===== Brano di lettura =====

Basta pronunciare il suo nome, Marilyn Monroe, o semplicemente Marilyn, che si apre un mondo fatto di eccessi, successi, incomprensioni, pillole, sesso, soprusi, misteri e altri eccessi. Su colei che è stata ed è una singolare icona della cultura pop di Hollywood, capace di trascendere le generazioni e la storia, è stato scritto, filmato, detto e fatto di tutto, dal cinema alla tv, dai libri a interi festival. Perché, dunque, continuare a raccontarla? “Perché è stata ed è la dea americana dell’amore, una sorte di Afrodite”, spiega al Foglio il regista Andrew Dominik senza pensarci più di tanto. È arrivato giovedì alla 79esima Mostra Internazionale d’Arte Cinematografica di Venezia per presentare il suo nuovo film, Blonde, il ritratto senza censure della Monroe interpretato da Ana de Armas.

 

“Norma (il regista la chiama così, con il suo vero nome: Norma Jeane Baker, ndr) aveva tantissimi sentimenti e noi l’abbiamo rappresentata come era, come una donna che non si sentiva capita ed è per questo che molte donne hanno sempre avuto un certo feeling con lei, perché rappresenta ognuna di loro che è incompresa. È stata un grande personaggio e la sua morte creò un grande clamore, perché era bella, era ricca e aveva successo in tutto il mondo. Abbiamo ancora bisogno di lei – aggiunge – perché continua ad essere l’oggetto del desiderio. Quando accade una cosa del genere, è sempre pericoloso, perché spesso, personaggi che rappresentano un’icona, sono in realtà dei contenitori di forme di autodistruzione. Essere famosi è come subentrare nell’inconscio degli altri e in tali casi, le persone interagiscono con la fantasia che hanno di te”.

===== Dati forniti =====

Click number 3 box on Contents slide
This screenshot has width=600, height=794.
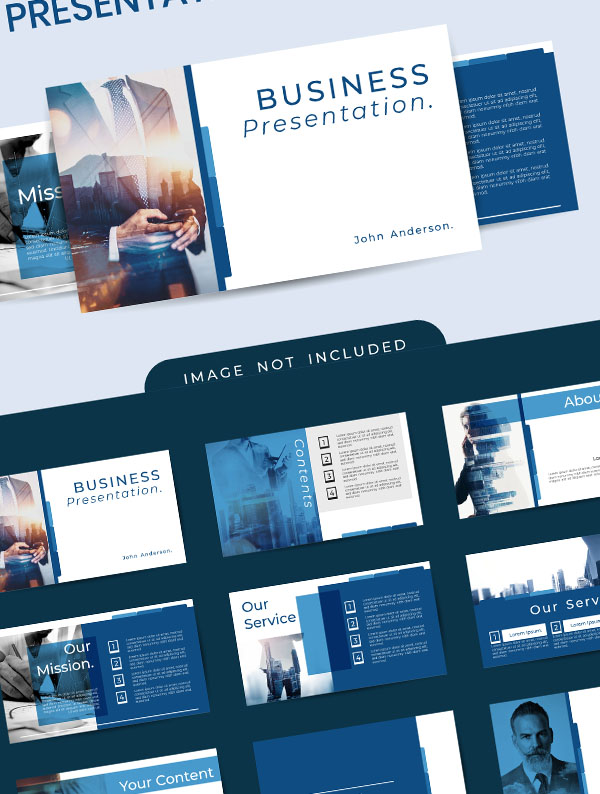(x=326, y=477)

=====

Consegna>
Indica se ciascuna affermazione concorda con il brano su Marilyn Monroe, rispondendo sì o no e citando tra virgolette le parole del brano che lo provano.
1. Andrew Dominik è giunto a Venezia giovedì per presentare Blonde.
2. Il regista chiama l'attrice con il suo nome d'arte.
3. Secondo il regista, la morte di Norma passò quasi inosservata.
Per questo esercizio i dati non sono necessari.

Risposta>
1. Sì: «È arrivato giovedì alla 79esima Mostra Internazionale d’Arte Cinematografica di Venezia per presentare il suo nuovo film, Blonde».
2. No: «il regista la chiama così, con il suo vero nome: Norma Jeane Baker».
3. No: «la sua morte creò un grande clamore».